Court Opinion

ID: 9774581
Source: CourtListenerOpinion
Date Created: 2023-08-29 18:25:19.341962+00
Date Added: 2024-06-11T07:32:10.862211
License: Public Domain

George Rose Smith, Justice, dissenting. I think the judgment should be reversed and the cause remanded for a new trial. Among the instructions given was AMI 1805, which, after defining an abnormally dangerous crossing, goes on to say that if the jury finds that the crossing was abnormally dangerous then it was the duty of the railroad to use ordinary care to give a warning reasonably sufficient to permit the traveling public to use the crossing with reasonable safety. Evidently the jury found that the crossing -was unduly hazardous, for the single reason that the rising or setting sun tends to blind motorists approaching the crossing. It thus became the railroad’s duty to take extra precautions to warn travelers of the danger ahead. The railroad sought to discharge that duty by the installation of flashing red lights at the crossing. Under the court’s instructions the decisive issue for the jury was whether the installation of those lights satisfied the railroad’s obligation to give an adequate warning.
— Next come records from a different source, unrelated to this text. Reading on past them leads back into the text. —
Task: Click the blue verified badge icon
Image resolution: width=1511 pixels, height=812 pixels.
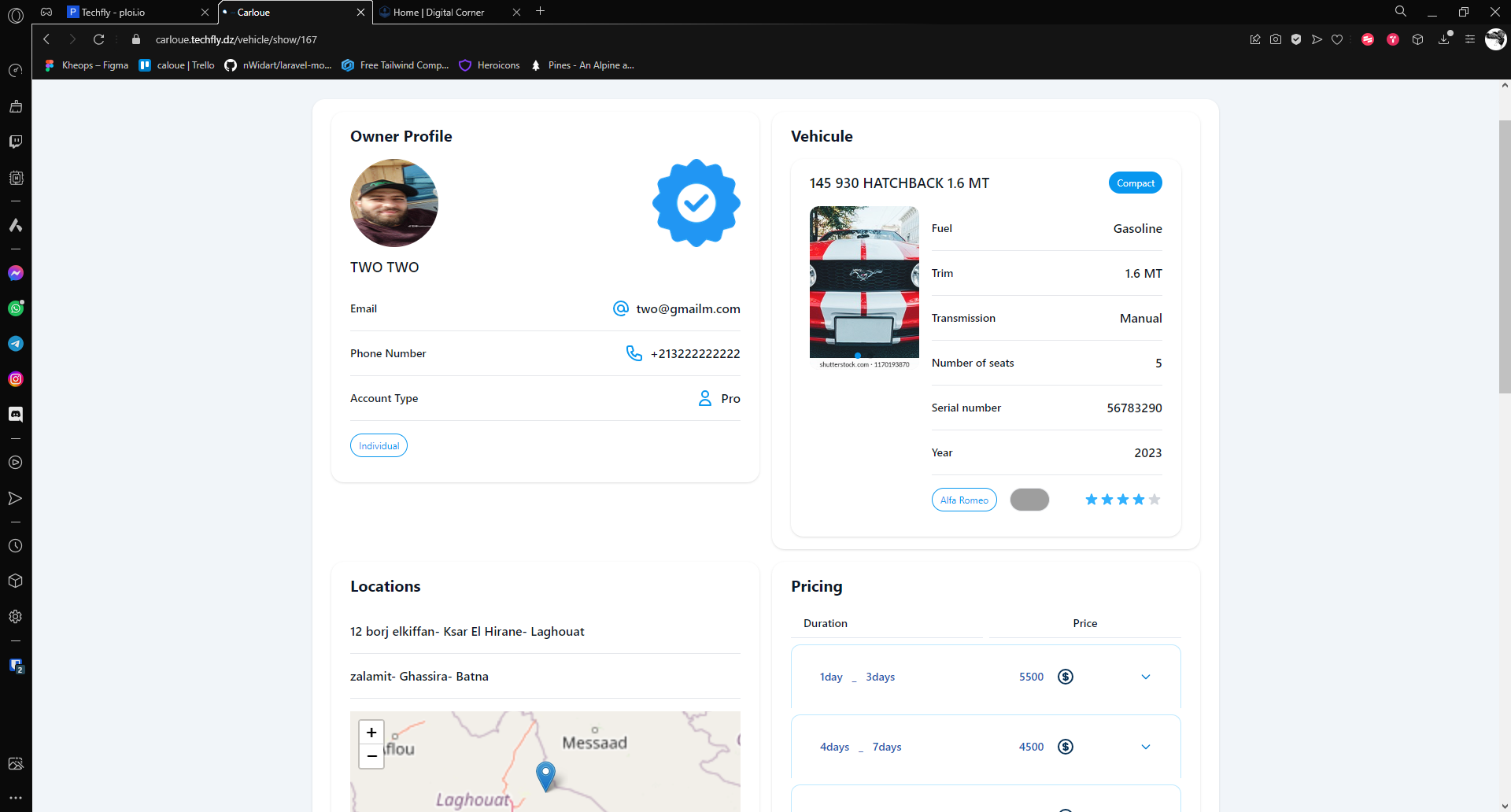Action: click(696, 203)
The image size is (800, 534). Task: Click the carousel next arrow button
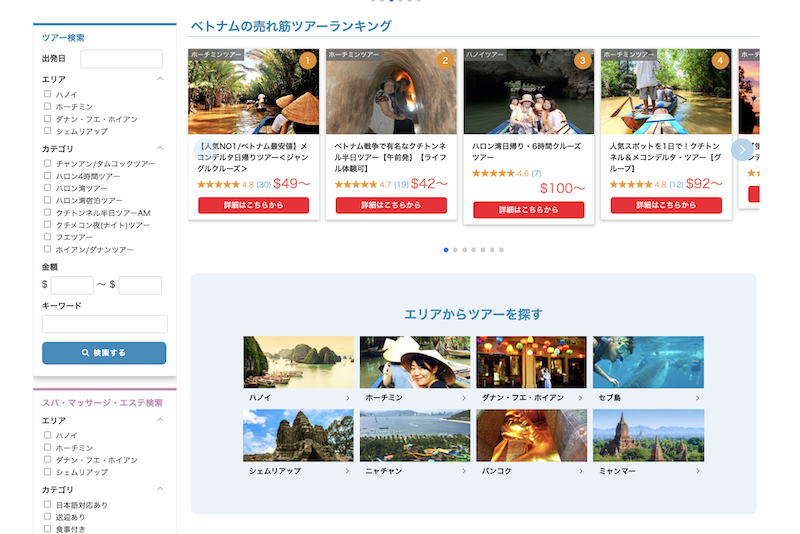(x=741, y=149)
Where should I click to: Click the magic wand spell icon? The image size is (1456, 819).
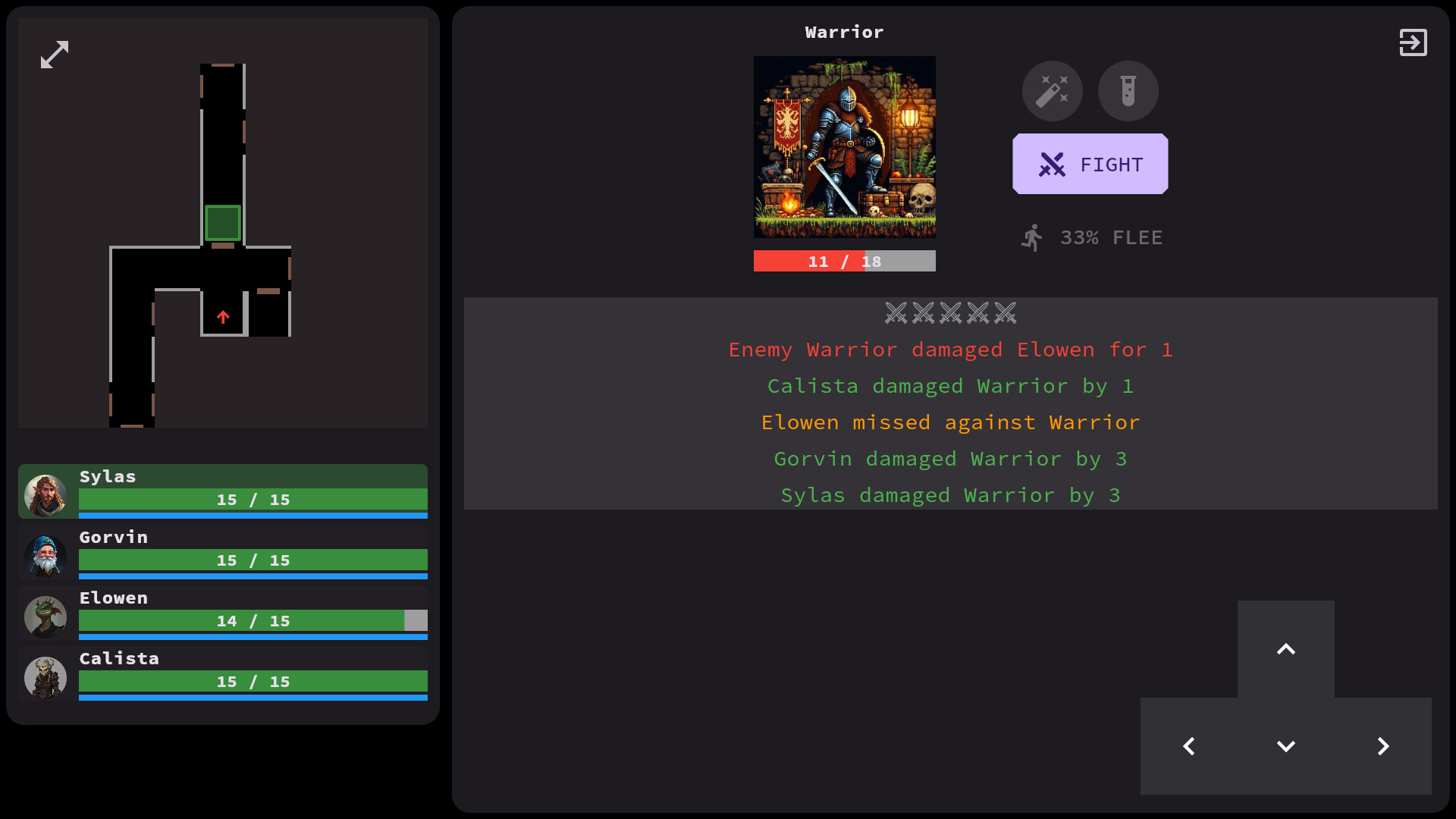point(1052,91)
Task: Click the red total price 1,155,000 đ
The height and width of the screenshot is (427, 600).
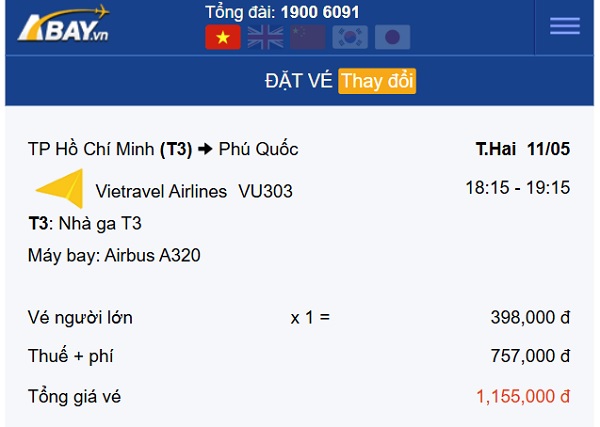Action: (523, 396)

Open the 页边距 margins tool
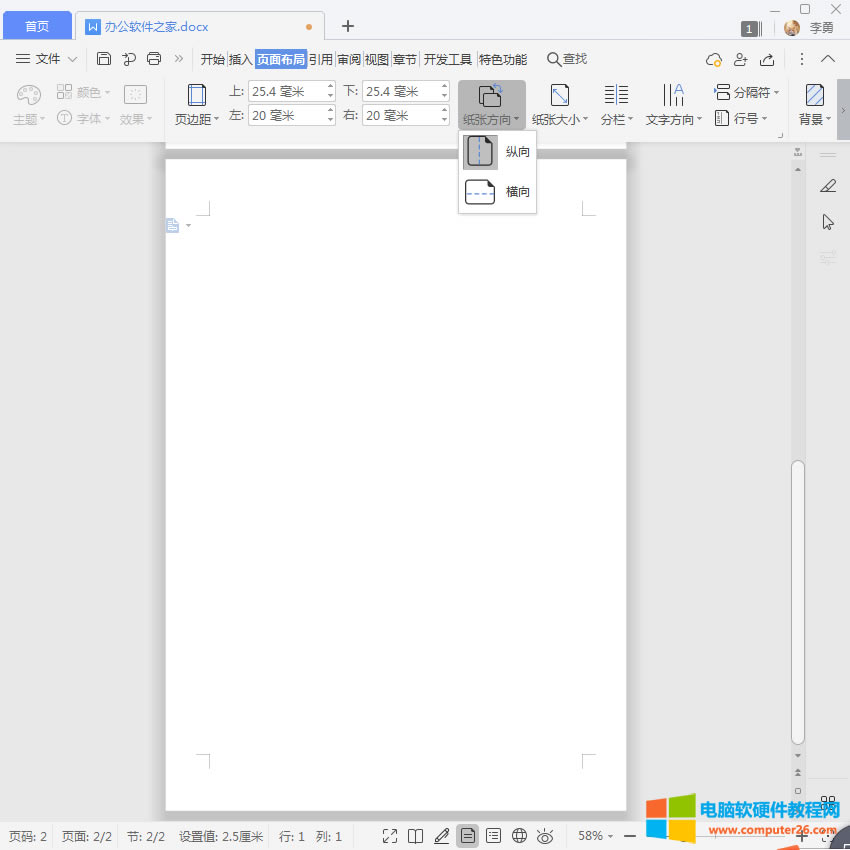click(197, 105)
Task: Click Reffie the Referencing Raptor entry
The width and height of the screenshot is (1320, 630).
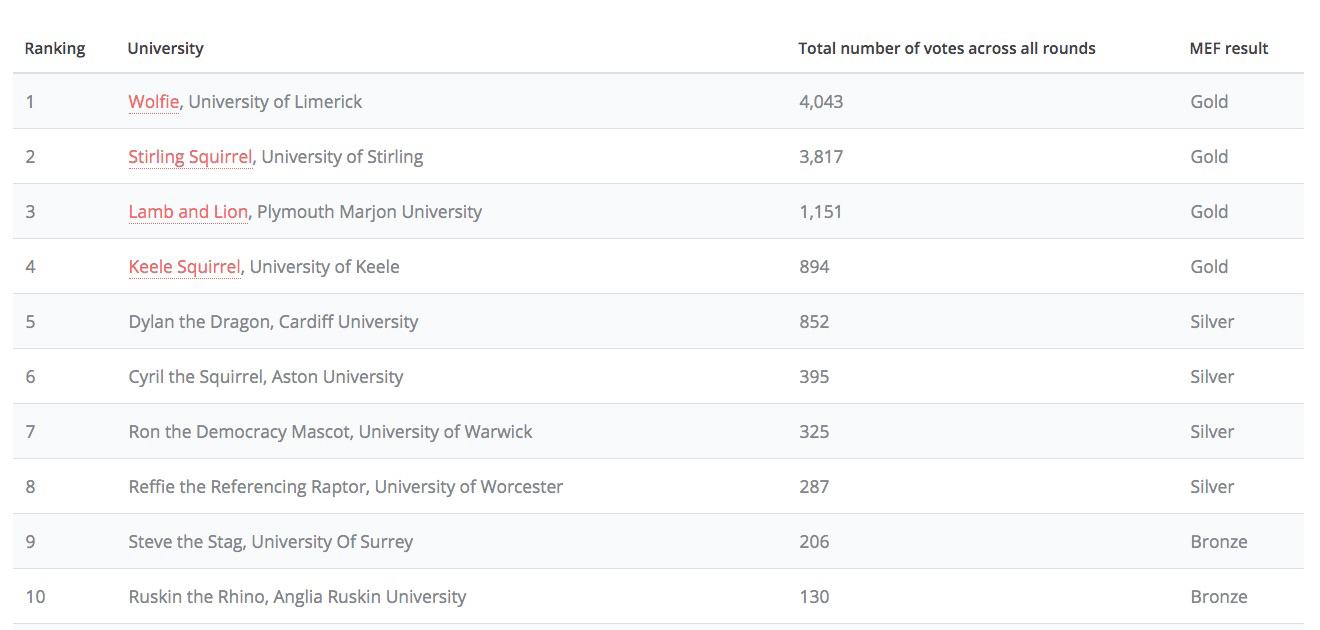Action: point(345,487)
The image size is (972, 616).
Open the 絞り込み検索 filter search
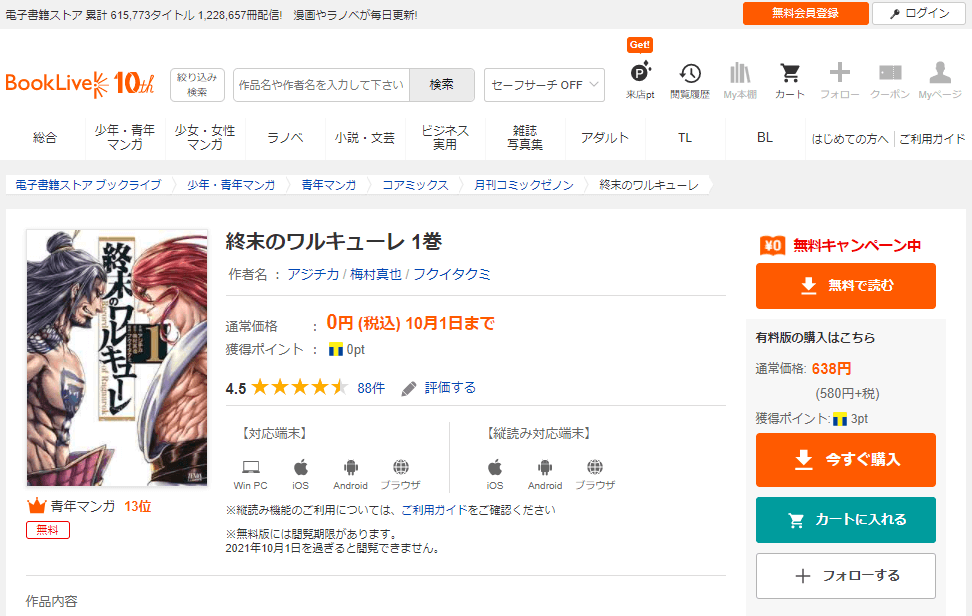tap(198, 85)
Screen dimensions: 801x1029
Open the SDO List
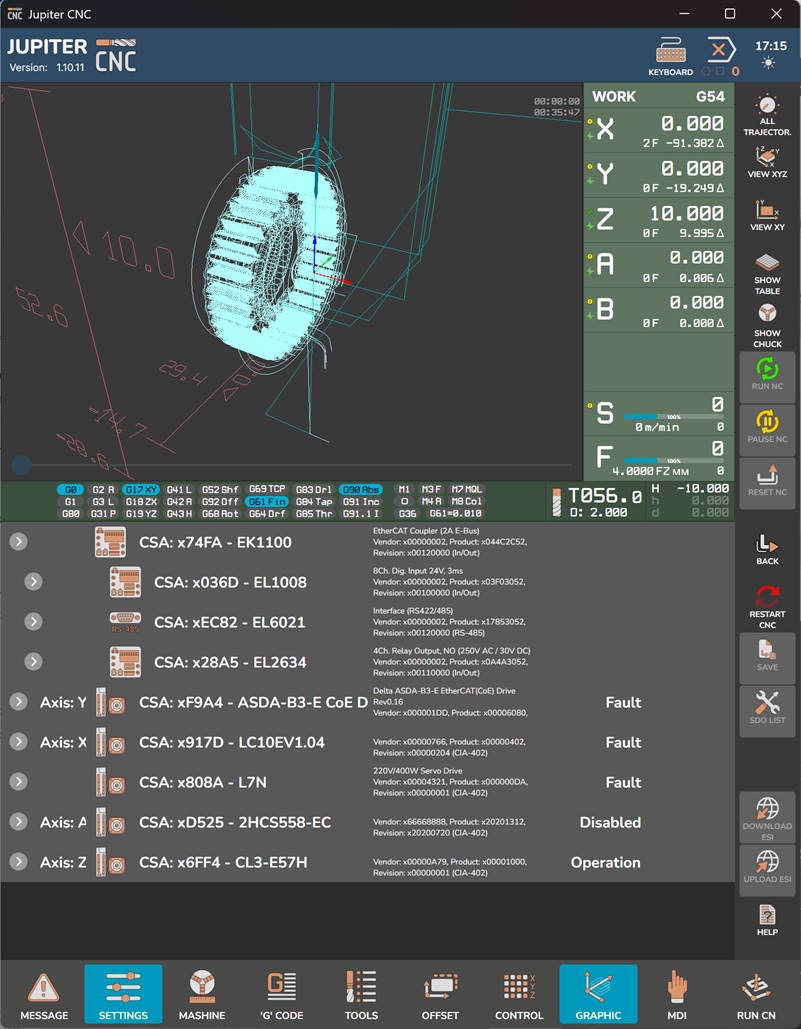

The only testimony bearing on that issue consisted of statements that the crossing lights appeared to be dim and a statement that the lights on a patrol car were much brighter than the crossing lights. It seems to me that this proof was so scanty that the jury was left to speculate about whether the crossing lights were reasonably calculated to meet the railroad’s duty to warn. There is no proof that stronger or more visible lights can be bought or even that they can be manufactured. There is no proof that if brighter lights exist they would have overcome the glare of the rising sun. There is no proof that patrol ear lights are adaptable for use by the railroad. Those questions can be answered with a fair degree of certainty only by resort to skilled technical knowledge not lying within the ordinary experience of men called for jury duty. That knowledge was not made available to the jurors in the court below. Under the reasoning that we have followed in many cases, such as Glidewell v. Arkhola Sand & Gravel Co., 21 Ark. 838, 208 S. W. 2d 4 (1948), and Missouri Pac. R. R. v. Ross, 194 Ark. 877, 109 S. W. 2d 1246 (1937), I am compelled to conclude that the jury was allowed to draw an inference of fact not based upon adequate proof — in short, to speculate.